- Problem to work on:
Reproduce only what runs from the line containing "This screenshot has height=1521, width=2012." to the line containing "the End Time" in the records below, inclusive. Keep it exact, and keep the pictures out.

*** Opening of Data for analysis ***

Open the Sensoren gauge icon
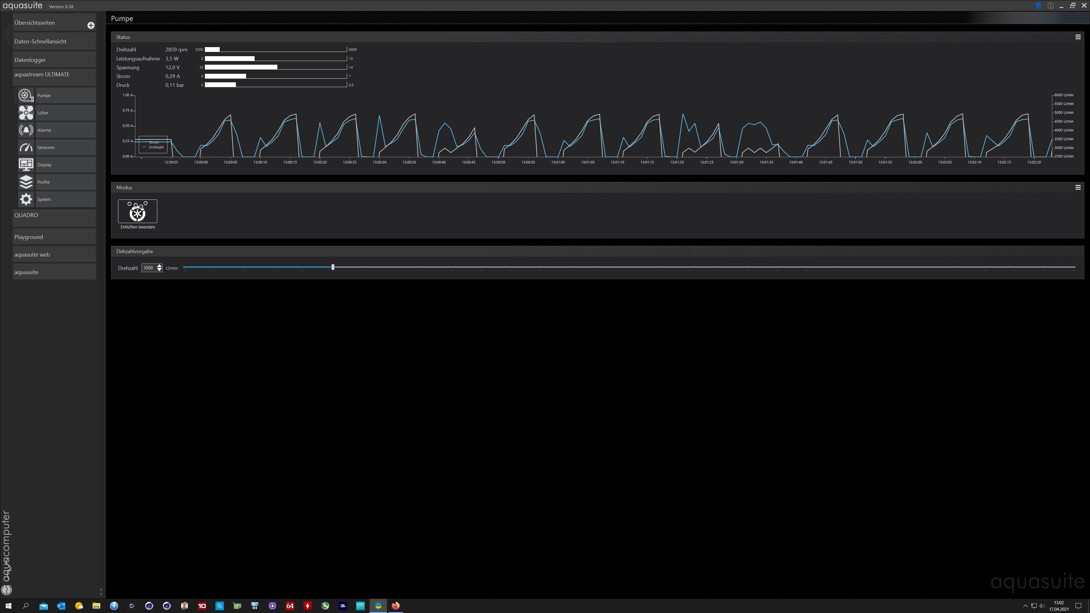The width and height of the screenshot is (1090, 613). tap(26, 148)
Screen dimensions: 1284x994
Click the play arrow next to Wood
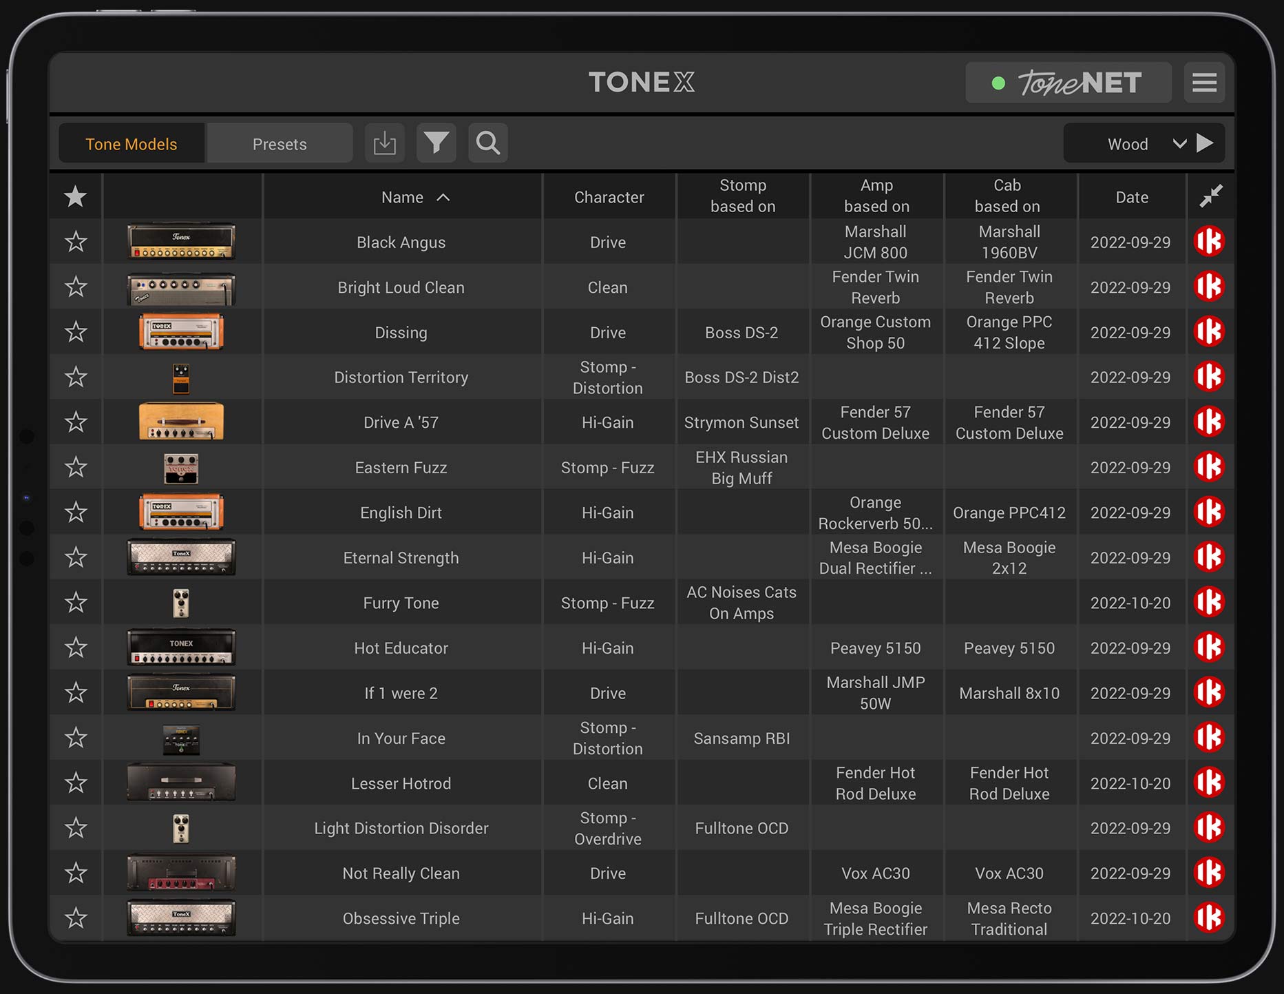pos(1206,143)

*** Close of Data for analysis ***
*** Opening of Data for analysis ***

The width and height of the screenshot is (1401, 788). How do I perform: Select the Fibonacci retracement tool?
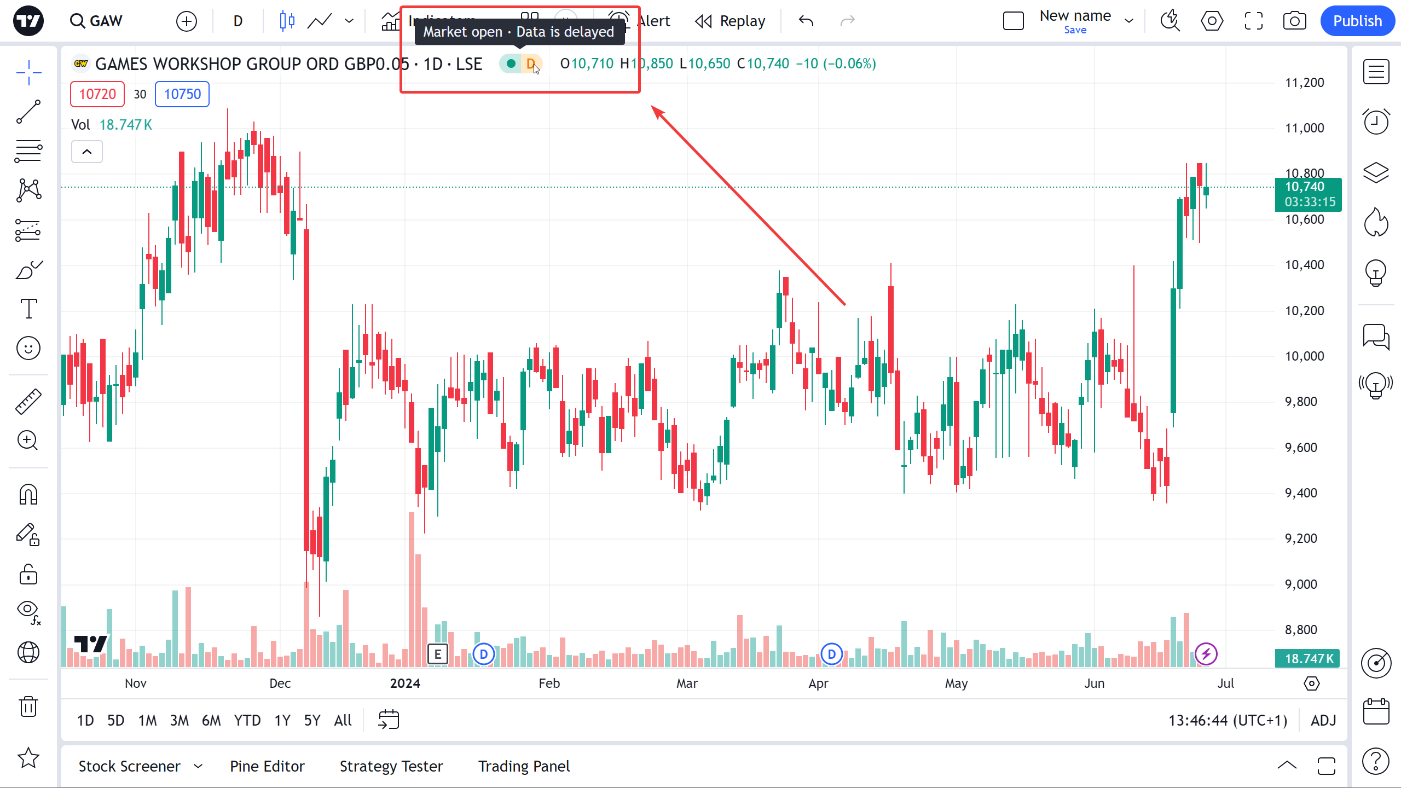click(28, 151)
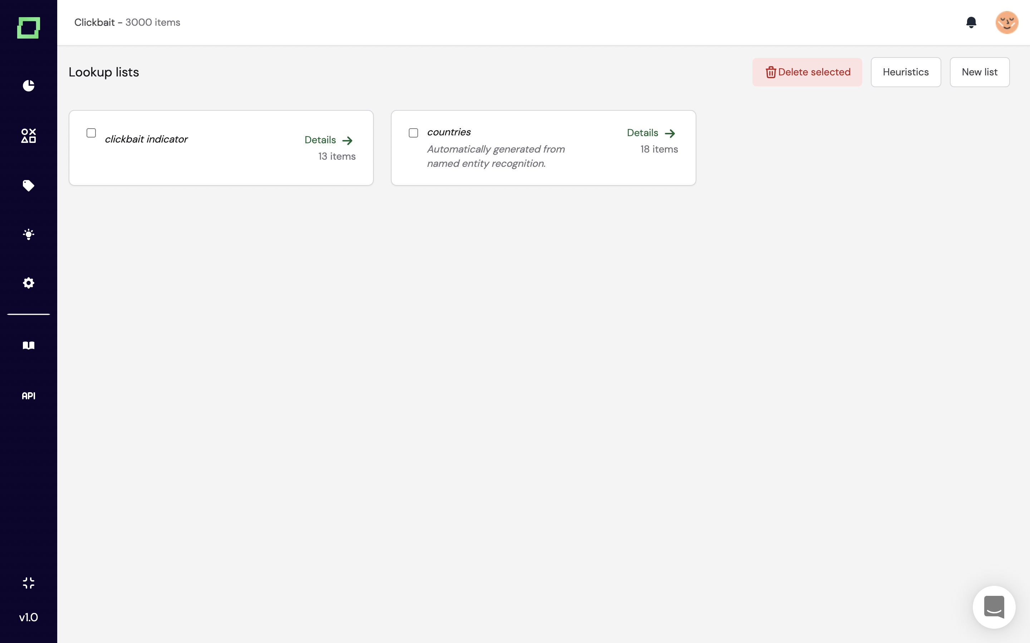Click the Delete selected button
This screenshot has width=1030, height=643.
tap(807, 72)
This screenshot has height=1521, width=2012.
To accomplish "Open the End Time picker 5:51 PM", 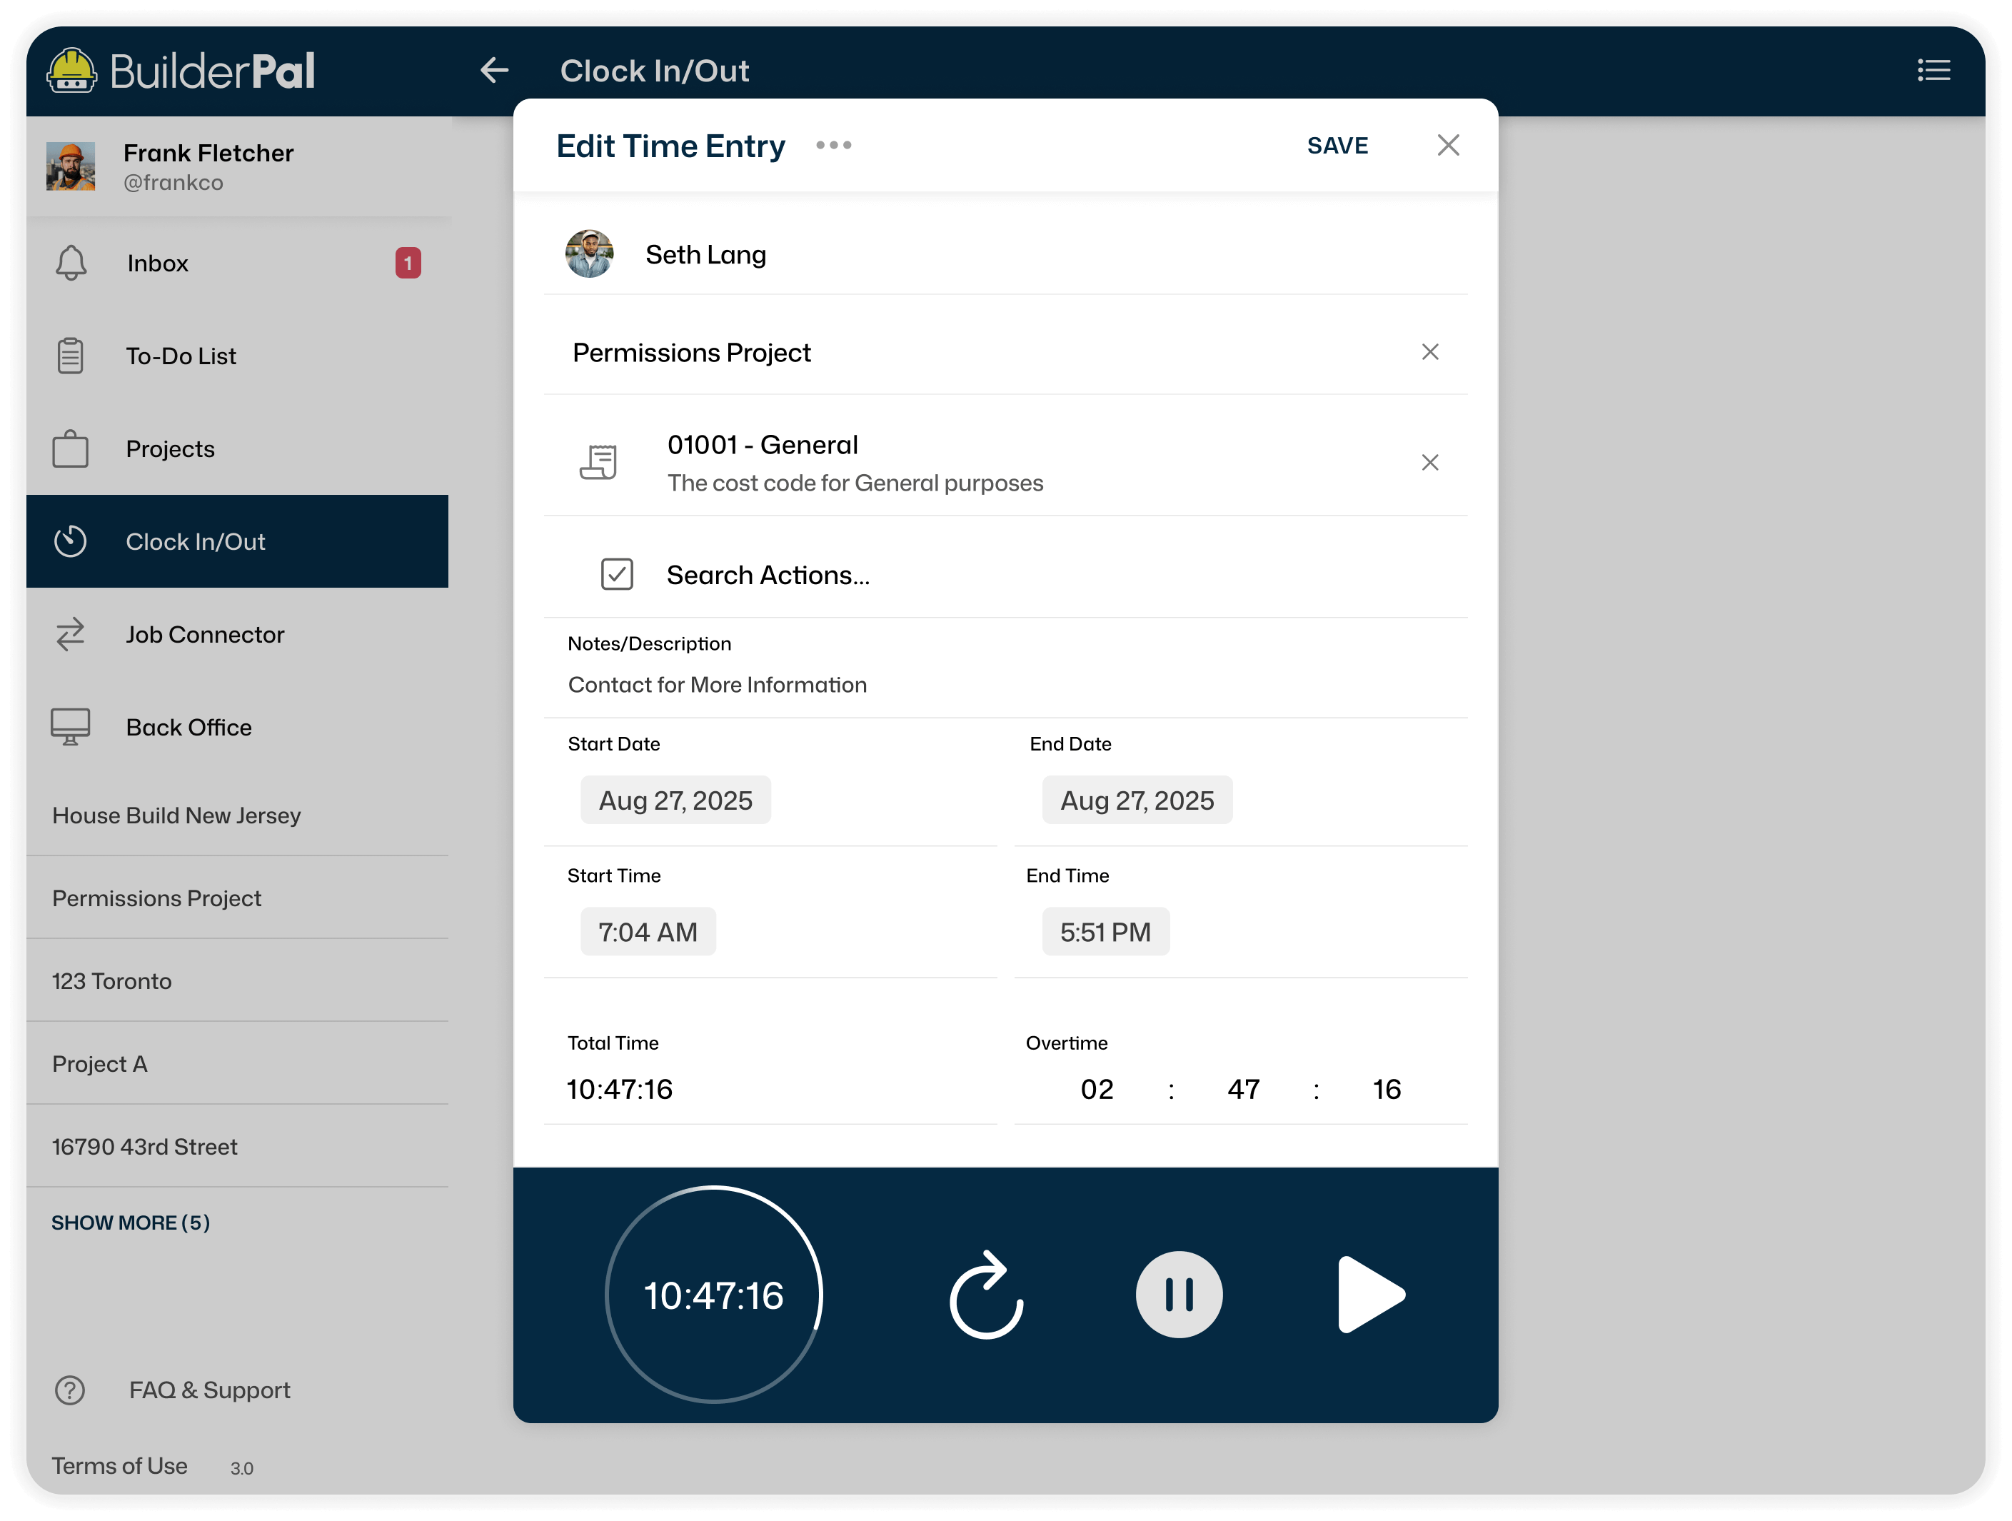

*** Close of Data for analysis ***

- Answer to the exercise:
This screenshot has height=1521, width=2012.
To accomplish "Open the End Time picker 5:51 PM", 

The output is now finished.